The conference, convened by the federal Department of Education, was expected to bring together education ministers and leaders of teachers’ unions from 16 countries as well as state superintendents from nine American states. Secretary of Education Arne Duncan said that he hoped educational leaders would use the conference to share strategies for raising student achievement.

“We’re all facing similar challenges,” Mr. Duncan said in an interview.

The meeting occurs at a time when teachers’ rights, roles and responsibilities are being widely debated in the United States.

Republicans in Wisconsin and several other states have been pushing legislation to limit teachers’ collective bargaining rights and reduce taxpayer contributions to their pensions.

President Obama has been trying to promote a different view.

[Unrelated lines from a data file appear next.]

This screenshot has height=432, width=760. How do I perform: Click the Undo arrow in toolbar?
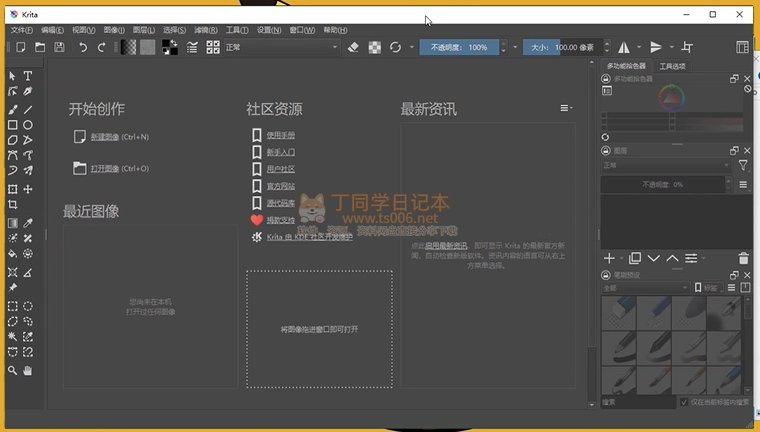(83, 47)
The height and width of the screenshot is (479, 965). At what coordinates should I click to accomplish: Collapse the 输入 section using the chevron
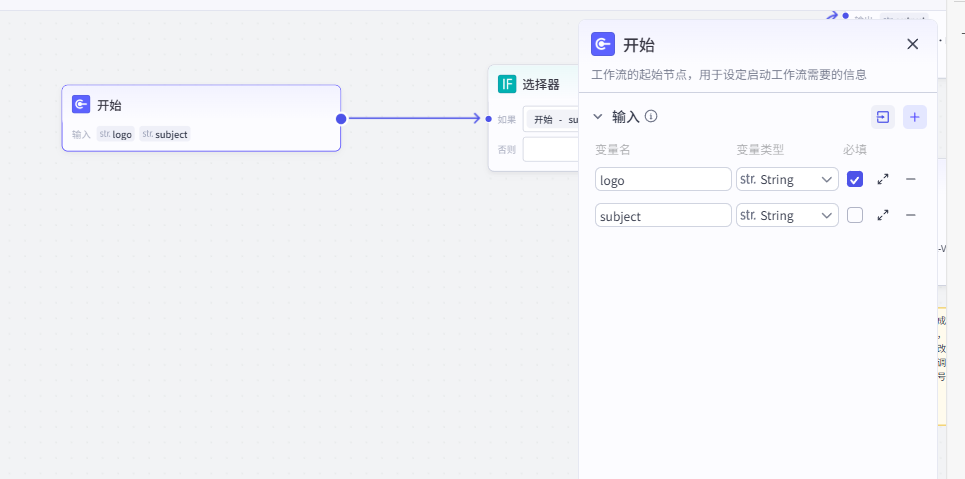tap(598, 116)
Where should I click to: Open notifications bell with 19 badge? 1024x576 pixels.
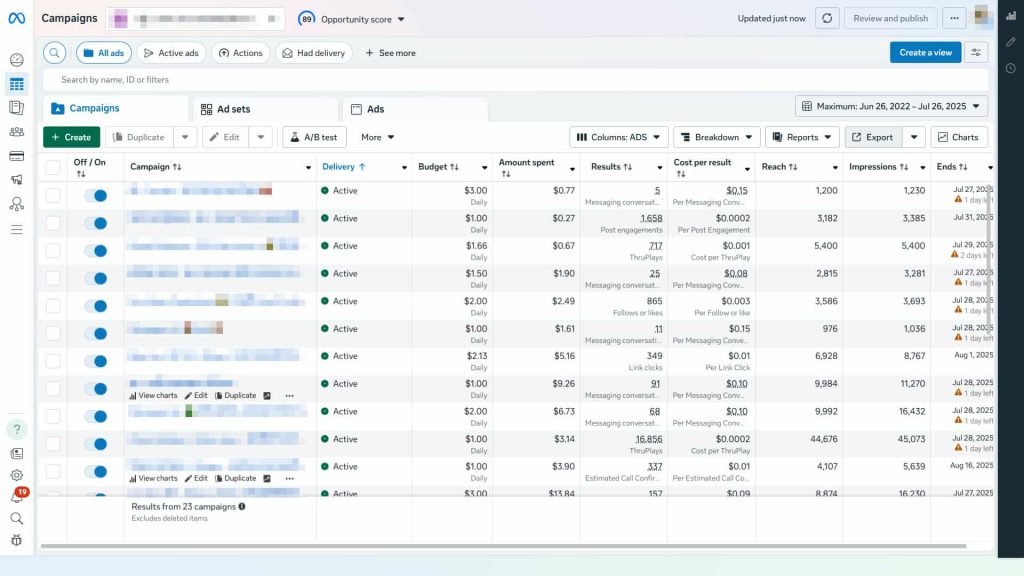coord(17,497)
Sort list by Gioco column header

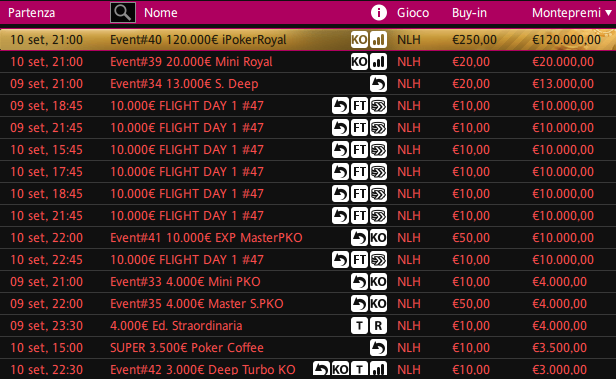click(x=412, y=13)
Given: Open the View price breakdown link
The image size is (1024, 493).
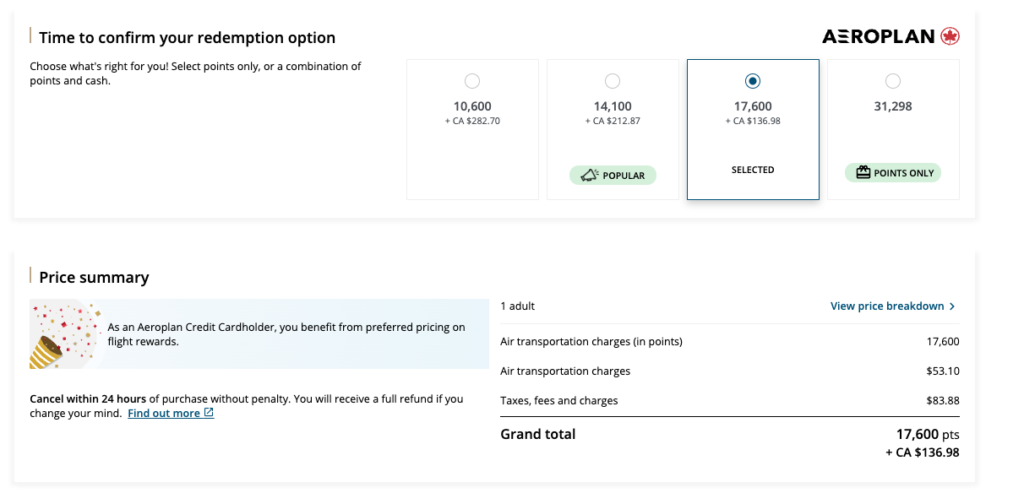Looking at the screenshot, I should (x=886, y=306).
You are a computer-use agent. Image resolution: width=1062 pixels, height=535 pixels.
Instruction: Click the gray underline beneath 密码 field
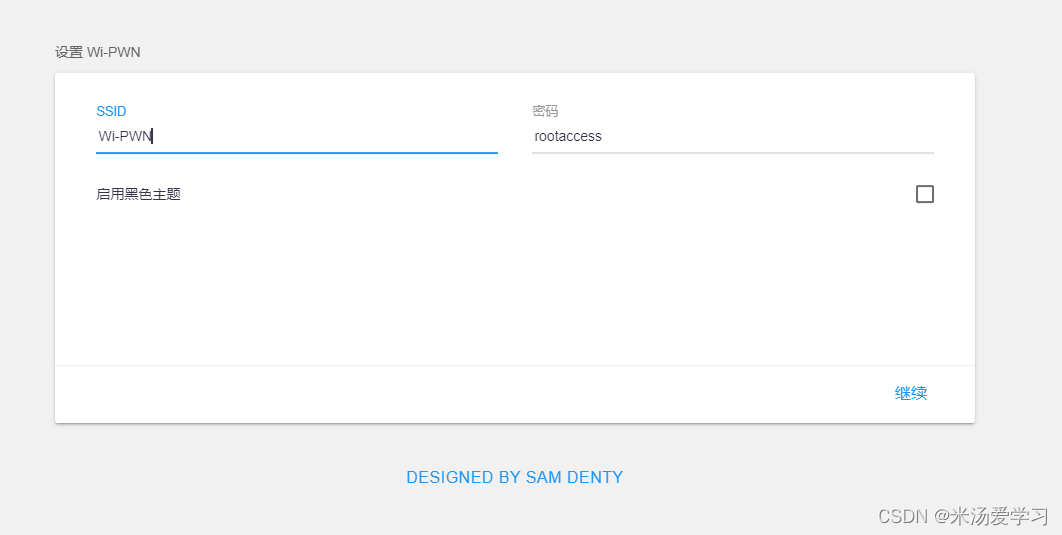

“In South Korea, teachers are known as ‘nation builders,’ and I think it’s time we treated our teachers with the same level of respect,” Mr. Obama said in a speech on education on Monday.

Mr. Schleicher is a senior official at the Organization for Economic Cooperation and Development, or O.E.C.D., a Paris group that includes the world’s major industrial powers. He wrote the new report, “What the U.S. Can Learn from the World’s Most Successful Education Reform Efforts,” with Steven L. Paine, a CTB/McGraw-Hill vice president who is a former West Virginia schools superintendent, for the McGraw-Hill Research Foundation.

It draws on data from the Program for International Student Assessment, which periodically tests 15-year-old students in more than 50 countries in math, reading or science.

On the most recent Pisa, the top-scoring countries were Finland and Singapore in science, Korea and Finland in reading and Singapore and Korea in math. On average, American teenagers came in 15th in reading and 19th in science. American students placed 27th in math. Only 2 percent of American students scored at the highest proficiency level, compared with 8 percent in Korea and 5 percent in Finland.

The “five things U.S. education reformers could learn” from the high-performing countries, the report says, include adopting common academic standards — an effort well under way here, led by state governors — developing better tests for use by teachers in diagnosing students’ day-to-day learning needs and training more effective school leaders.

“Make a concerted effort to raise the status of the teaching profession” was the top recommendation.

University teaching programs in the high-scoring countries admit only the best students, and “teaching education programs in the U.S. must become more selective and more rigorous,” the report says.

Raising teachers’ status is not mainly about raising salaries, the report says, but pay is a factor.

According to O.E.C.D. data, the average salary of a veteran elementary teacher here was $44,172 in 2008, higher than the average of $39,426 across all O.E.C.D countries (the figures were converted to compare the purchasing power of each currency).

But that salary level was 40 percent below the average salary of other American college graduates. In Finland, by comparison, the veteran teacher’s salary was 13 percent less than that of the average college graduate’s.

In an interview, Mr. Schleicher said the point was not that the United States spends too little on public education — only Luxembourg among the O.E.C.D. countries spends more per elementary student — but rather that American schools spend disproportionately on other areas, like bus transportation and sports facilities.

“You can spend a lot of money on education, but if you don’t spend it wisely, on improving the quality of instruction, you won’t get higher student outcomes,” Mr. Schleicher said.